When editors of Consumer Reports rate cars or refrigerators, potential buyers get sophisticated advice from engineers and technical people who know what they are doing. But when patients evaluate physicians, it’s another matter altogether.
Aside from purely objective material (location, education, specialty), the information readers get on physician rating sites is mostly useless, critics say. One major drawback: too few ratings. Indeed, there is widespread agreement that the more ratings posted about a doctor, the more accurate the picture of the physician’s performance.
Some physicians are so incensed by what they call the unfairness of the ratings that they are asking patients to sign waivers — critics call them gag orders — promising not to post any reviews. And a few doctors reportedly give bribes or discounts for good reviews.
Yet physician ratings could turn out to be even more important than user ratings for the latest coffeemaker or family car.
As medical consumers, we want the best care for our money. In addition, experts say, health insurance carriers want the best physicians delivering the most efficient care at the lowest cost. And physicians themselves want to know about other physicians, how they’re handling swelling streams of patients and what those patients think of them.

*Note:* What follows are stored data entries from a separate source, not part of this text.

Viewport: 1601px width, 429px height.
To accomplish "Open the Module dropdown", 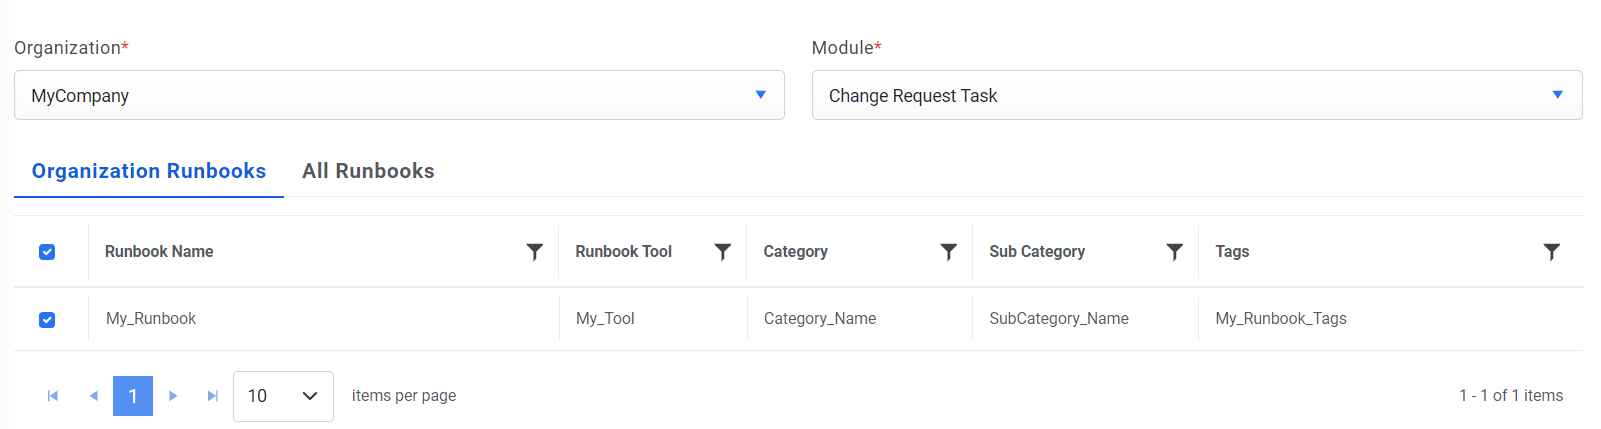I will tap(1197, 95).
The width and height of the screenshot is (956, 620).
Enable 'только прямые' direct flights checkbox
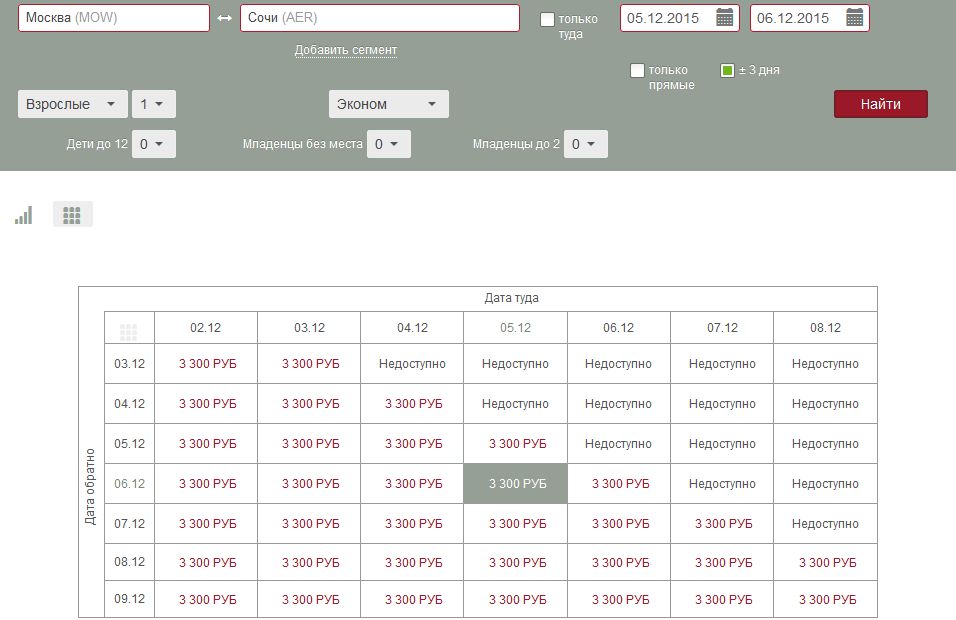coord(637,71)
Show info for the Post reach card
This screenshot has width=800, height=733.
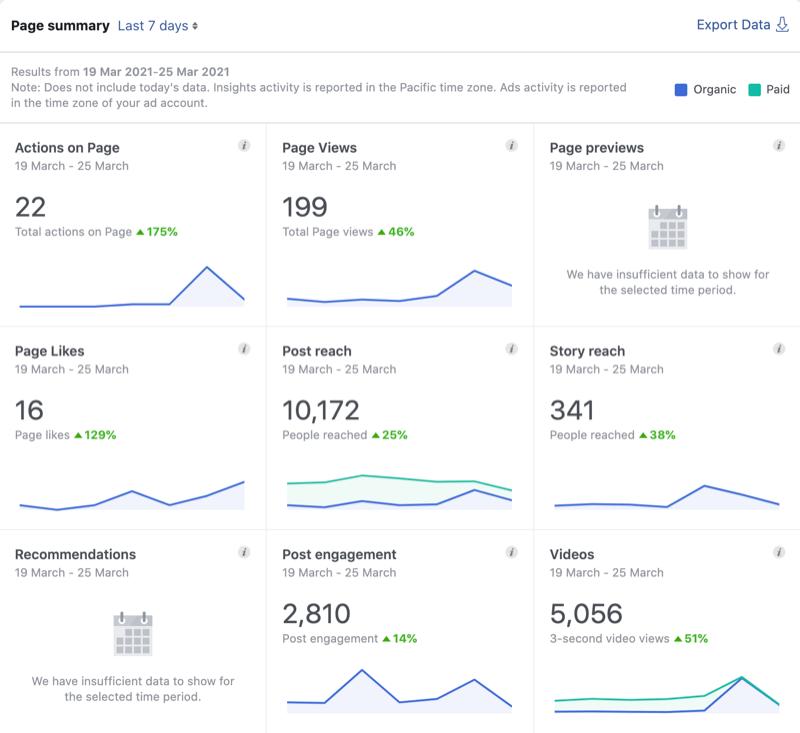pos(512,349)
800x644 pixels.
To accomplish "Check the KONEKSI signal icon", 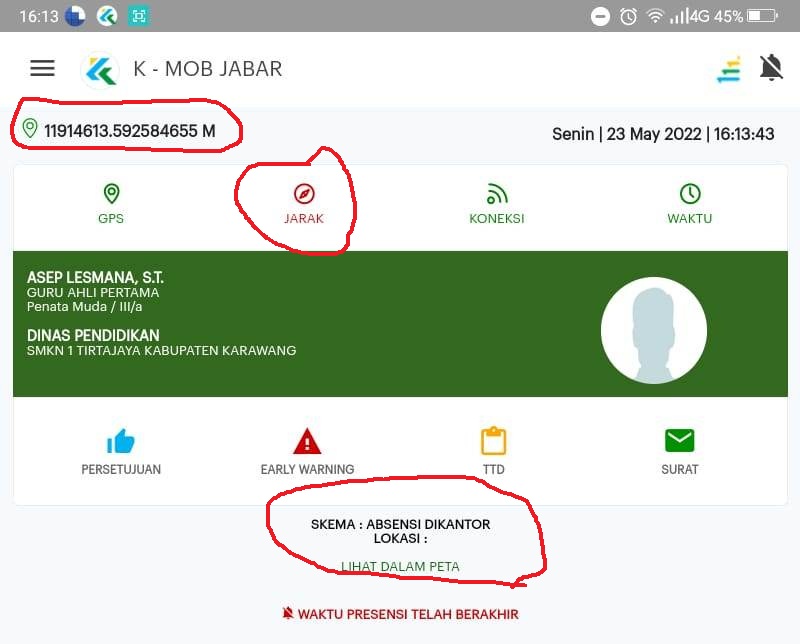I will click(x=497, y=194).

More websites rating doctors
Accordingly, the list-makers who rate physicians are arming to do battle — meaning, in their argot, to grab eyeballs, advertisers or even fees. The biggest players are Angie’s List, RateMDs, HealthGrades, Vitals and Vimo.
In all, there are more than 30 sites that compile patient opinions in various formats and put them on display, according to a 2008 report by Ruth Given, an independent health economist and analyst for many Internet companies.
But each site is far from perfect. Because the sites are relatively new, most doctors have just a few postings, and it’s rare to see a physician with more than 100 comments. Moreover, consumer groups worry that people searching for valid, reliable assessments of doctors too often find only highly personal, emotional opinions — from angry rants to fulsome praise.
Are the comments fair?
The American Medical Association contends that these ratings should be viewed with healthy skepticism because the comments are subjective and not statistically valid. “The downside of the Internet is that things are so instantaneous, you can put something down very quickly, and it may not be exactly what you’d want to say in the light of day,” says AMA president James Rohack.
One of the few online enterprises taking an organized, scientific approach to doctor ratings is the one organized by Robert Krughoff of Washington, D.C. , who says he is trying to set up a system that’s fair to doctors and helpful to patients. A lawyer and an old hand at delivering consumer information, Krughoff is the founder of the Center for the Study of Services. He publishes the service-rating magazine Consumers’ Checkbook in several U.S. cities; the publication accepts no advertising and is supported by fees from subscribers. Not long ago he told Family Practice News, a trade publication that goes to 70,000 physicians: “Outcomes are much more difficult to measure in health care. Consumers know right away if the plumber is good. With a health care provider, they may not know until five or 10 years out.”